SUMMARY OF THE DISCLOSURE
[0004]An electronic device, such as a head-mounted device, is equipped with or communicates with one or more input devices. In some examples, the input devices include one camera to detect a user's gaze and one or more cameras to detect an environment. In some examples, the input devices also include one or more text or audio input components (e.g., microphones, keyboards, touch sensor panels, etc.). In some examples, the electronic device uses the one or more cameras to capture an image of the environment and uses a user's gaze to capture a subset of the image of the environment (e.g., a cropped version of the image). In effect, the gaze is used to capture a region of interest toward which the gaze is directed. The region of interest can include one or more objects of interest. In some examples, one or more characteristics of the region of interest is based on the user query (e.g., a voice or text input). In some examples, the image, the subset of the image, and the user query are inputs from which an action can be determined. Use of gaze with the user query can improve the accuracy of the operation performed by the electronic device in response to the user input.
[0005]The full descriptions of the examples are provided in the Drawings and the Detailed Description, and it is understood that the Summary of the Disclosure provided above does not limit the scope of the disclosure in any way.
BRIEF DESCRIPTION OF THE DRAWINGS
[0006]For a better understanding of the various described examples, reference should be made to the Detailed Description below, in conjunction with the following drawings in which like reference numerals refer to the corresponding parts throughout the Figures.

◆ ◆ ◆

* TASKS TO CARRY OUT *
a - Summarize the patent excerpt in two sentences.
b - Continue the patent excerpt, starting right after its last sentence.
The rows come from a separate, unrelated source.

* STORED ROWS *

◆ ◆ ◆

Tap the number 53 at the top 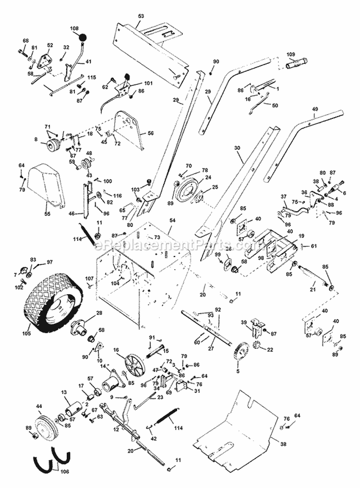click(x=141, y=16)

◆ ◆ ◆

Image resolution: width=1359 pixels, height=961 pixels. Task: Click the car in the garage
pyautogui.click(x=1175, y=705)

◆ ◆ ◆

* EXPECTED RESULTS *
a - An electronic device such as a head-mounted device uses one or more cameras to capture an image of the environment, and uses the user's gaze to capture a subset of that image: a region of interest that can include one or more objects of interest. The image, the subset, and a voice or text user query are inputs from which an action can be determined, and using gaze with the query can improve the accuracy of the device's response.

b -
[0007]
[0008]
[0009]
[0010]
DETAILED DESCRIPTION
[0011]In the following description of examples, reference is made to the accompanying drawings which form a part hereof, and in which it is shown by way of illustration specific examples that are optionally practiced. It is to be understood that other examples are optionally used, and structural changes are optionally made without departing from the scope of the disclosed examples.
[0012]An electronic device, such as a head-mounted device, is equipped with or communicates with one or more input devices. In some examples, the input devices include one cameras to detect a user's gaze and one or more cameras to detect an environment. In some examples, the input devices also include one or more text or audio input components (e.g., microphones, keyboards, touch sensor panels, etc.). In some examples, the electronic device uses the one or more cameras to capture an image of the environment and uses a user's gaze to capture a subset of the image of the environment (e.g., a cropped version of the image). In effect, the gaze is used to capture a region of interest toward which the gaze is directed. The region of interest can include one or more objects of interest. In some examples, one or more characteristics of the region of interest is based on the user query (e.g., a voice or text input). In some examples, the image, the subset of the image, and the user query are inputs from which an action can be determined. Use of gaze with the user query can improve the accuracy of the operation performed by the electronic device in response to the user input.
[0013]Although the following description uses terms “first,” “second,” etc. to describe various elements, these elements should not be limited by the terms. These terms are only used to distinguish one element from another. For example, a first touch could be termed a second touch, and, similarly, a second touch could be termed a first touch, without departing from the scope of the various described examples. The first touch and the second touch are both touches, but they are not the same touch.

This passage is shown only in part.